A Kambara skull at the Melbourne Museum. Credit: Melbourne Museum
In southeast Queensland, about 250 kilometers from Brisbane, is the small town of Murgon. Located in Wakka Wakka country, it is home to approximately 2,000 people and is one of the most important fossil sites in the world.
From the 55 million year old clays, paleontologists have uncovered a series of precious fossils over several decades. These include the world’s oldest fossil songbirds, Australia’s only known salamander fossils, and Australia’s oldest marsupial fossil remains.
And the site continues to house ancient treasures. In a new study, published today in the Journal of Vertebrate Paleontologymy colleagues and I report the discovery of the oldest crocodilian eggshells ever found in Australia.
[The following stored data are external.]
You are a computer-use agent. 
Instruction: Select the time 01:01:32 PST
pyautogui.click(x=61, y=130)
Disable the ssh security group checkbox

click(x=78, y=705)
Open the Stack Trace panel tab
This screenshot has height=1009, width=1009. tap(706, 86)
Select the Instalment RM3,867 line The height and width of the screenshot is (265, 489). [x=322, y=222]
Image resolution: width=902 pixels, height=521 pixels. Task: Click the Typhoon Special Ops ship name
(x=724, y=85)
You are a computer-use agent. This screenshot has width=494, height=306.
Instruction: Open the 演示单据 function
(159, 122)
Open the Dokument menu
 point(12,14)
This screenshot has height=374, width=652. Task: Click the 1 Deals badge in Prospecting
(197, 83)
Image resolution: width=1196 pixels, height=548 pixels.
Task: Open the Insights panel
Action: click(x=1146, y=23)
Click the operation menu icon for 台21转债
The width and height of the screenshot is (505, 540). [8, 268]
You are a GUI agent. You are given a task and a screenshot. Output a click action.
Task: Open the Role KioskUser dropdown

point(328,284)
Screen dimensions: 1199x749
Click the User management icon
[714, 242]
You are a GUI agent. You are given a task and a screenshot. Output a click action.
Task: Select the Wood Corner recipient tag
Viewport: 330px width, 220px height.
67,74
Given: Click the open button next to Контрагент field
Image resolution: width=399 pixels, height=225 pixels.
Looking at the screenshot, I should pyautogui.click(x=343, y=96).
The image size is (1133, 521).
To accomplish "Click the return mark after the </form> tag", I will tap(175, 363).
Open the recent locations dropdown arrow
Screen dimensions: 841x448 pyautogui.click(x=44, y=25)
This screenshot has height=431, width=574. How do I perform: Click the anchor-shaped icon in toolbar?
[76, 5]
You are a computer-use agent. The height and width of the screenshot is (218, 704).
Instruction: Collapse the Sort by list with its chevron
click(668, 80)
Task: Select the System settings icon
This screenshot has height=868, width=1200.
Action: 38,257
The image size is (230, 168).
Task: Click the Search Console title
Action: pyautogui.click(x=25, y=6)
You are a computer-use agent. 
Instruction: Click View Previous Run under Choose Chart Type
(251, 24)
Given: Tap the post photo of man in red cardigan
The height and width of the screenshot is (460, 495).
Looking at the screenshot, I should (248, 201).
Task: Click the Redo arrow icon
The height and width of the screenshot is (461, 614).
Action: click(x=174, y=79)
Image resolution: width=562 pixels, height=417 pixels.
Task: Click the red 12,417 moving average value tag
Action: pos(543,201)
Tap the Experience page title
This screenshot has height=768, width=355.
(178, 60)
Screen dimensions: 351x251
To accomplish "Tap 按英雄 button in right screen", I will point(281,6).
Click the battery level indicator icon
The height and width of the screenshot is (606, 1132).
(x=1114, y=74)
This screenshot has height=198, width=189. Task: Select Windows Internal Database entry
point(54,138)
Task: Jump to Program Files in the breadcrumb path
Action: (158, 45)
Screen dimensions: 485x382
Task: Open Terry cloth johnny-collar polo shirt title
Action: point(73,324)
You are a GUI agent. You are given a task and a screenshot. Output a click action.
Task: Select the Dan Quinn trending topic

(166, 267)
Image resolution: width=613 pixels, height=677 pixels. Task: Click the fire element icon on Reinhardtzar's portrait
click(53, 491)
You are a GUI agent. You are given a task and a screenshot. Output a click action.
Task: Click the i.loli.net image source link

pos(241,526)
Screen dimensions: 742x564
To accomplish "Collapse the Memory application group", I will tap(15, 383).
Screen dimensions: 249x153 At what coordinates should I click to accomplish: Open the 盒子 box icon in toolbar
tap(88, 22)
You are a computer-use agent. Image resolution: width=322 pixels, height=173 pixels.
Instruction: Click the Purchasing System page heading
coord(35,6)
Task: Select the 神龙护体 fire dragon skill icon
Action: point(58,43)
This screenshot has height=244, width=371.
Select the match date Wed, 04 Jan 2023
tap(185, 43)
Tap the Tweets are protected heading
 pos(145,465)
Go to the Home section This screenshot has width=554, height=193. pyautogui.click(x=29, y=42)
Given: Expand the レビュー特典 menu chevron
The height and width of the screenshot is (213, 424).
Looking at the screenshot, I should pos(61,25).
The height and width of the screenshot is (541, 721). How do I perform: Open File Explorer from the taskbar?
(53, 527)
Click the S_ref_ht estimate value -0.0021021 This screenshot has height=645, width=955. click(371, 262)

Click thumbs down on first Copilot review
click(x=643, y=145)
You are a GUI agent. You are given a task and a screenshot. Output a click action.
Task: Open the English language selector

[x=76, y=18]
These eggshells now serve as the basis for a new type of eggshell, Wakkaoolithus godthelpi. They belong to the oldest known member of a now-extinct group of crocodiles known as mekosuchines. And they offer a new look not only at their evolution, but also at the forest-fringed wetlands in which they lived.
Crocodiles climbing trees
Mekosuchines were the unique local branch of the crocodile family in Australia. They dominated the continent’s interior waters 55 million years ago. They were part of the group of species that includes alligators, true crocodiles, gharials and caimans.
But they represent a much older branch than the saltwater and freshwater crocodiles found in Australia today. These modern species arrived on the continent much later, when they came into contact with Southeast Asia around five million years ago.
In the 1980s, fossil discoveries began to increase at sites such as Murgon and the Riversleigh World Heritage Area in Queensland, and Alcoota in the Northern Territory. Since then, paleontologists have been able to draw up a good picture of the diversity of mekosuchines. This was much higher than what we see today, with ten extinct genera now listed.
These fossil discoveries preserve a vigorous evolutionary history, and in particular a trend toward terrestrial hunting around 33 million years ago.
This diversity includes species like the Quinkana, a large, narrow-jawed land crocodile, and dwarf species such as Trilophosuchus that might have been able to fill the niche of a tree-climbing hunter, a sort of “falling crocodile.”
The latter case was initially suggested by paleontologist Paul Willis based on the unusual musculature at the back of Trilophosuchus’ skull. Although hotly debated, Willis suggested that this would allow Trilophosuchus to hold its head high and navigate the three-dimensional environment of the canopy.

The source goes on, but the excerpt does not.